──────── Quoted passage

4.3. Interactive Effects of OA and Irradiance

The present study shows that irradiance regulated the responses of P. carterae to acidification. Under OA, the saturated irradiance for growth increased compared to the ambient CO₂ condition, indicating that the tolerating capacity to higher irradiance of P. carterae will be strengthened under future OA scenarios. In addition, OA had different effects under different irradiances. Specifically, OA negatively affected the POC production rate of P. carterae at a low irradiance and the negative effect decreased with increasing irradiance. In contrast, a previous study revealed that the POC quota of the coccolithophore E. huxleyi was not significantly affected by OA across a range of irradiances (80~200 μmol photons m⁻² s⁻¹) in the nutrient-rich environment [56], suggesting species-specific responses [11].

Figure 5. The mechanism of OA and high irradiance acting on the physiological activities of coccolithophores. The graph is modified from studies of calcification and photosynthetic pathway analysis [45,57], with green lines indicating that the process is inhibited by OA and yellow indicating that the process is affected by a high irradiance.

────────────────
──────── Recorded data

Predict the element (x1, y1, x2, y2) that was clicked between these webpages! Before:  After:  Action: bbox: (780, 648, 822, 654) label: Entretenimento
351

────────────────

Rewrite the passage on OA and irradiance between "4.3. Interactive Effects" and "species-specific responses [11].", inclusive, swapping "saturated irradiance" for "saturating irradiance".

(Response):
4.3. Interactive Effects of OA and Irradiance

The present study shows that irradiance regulated the responses of P. carterae to acidification. Under OA, the saturating irradiance for growth increased compared to the ambient CO₂ condition, indicating that the tolerating capacity to higher irradiance of P. carterae will be strengthened under future OA scenarios. In addition, OA had different effects under different irradiances. Specifically, OA negatively affected the POC production rate of P. carterae at a low irradiance and the negative effect decreased with increasing irradiance. In contrast, a previous study revealed that the POC quota of the coccolithophore E. huxleyi was not significantly affected by OA across a range of irradiances (80~200 μmol photons m⁻² s⁻¹) in the nutrient-rich environment [56], suggesting species-specific responses [11].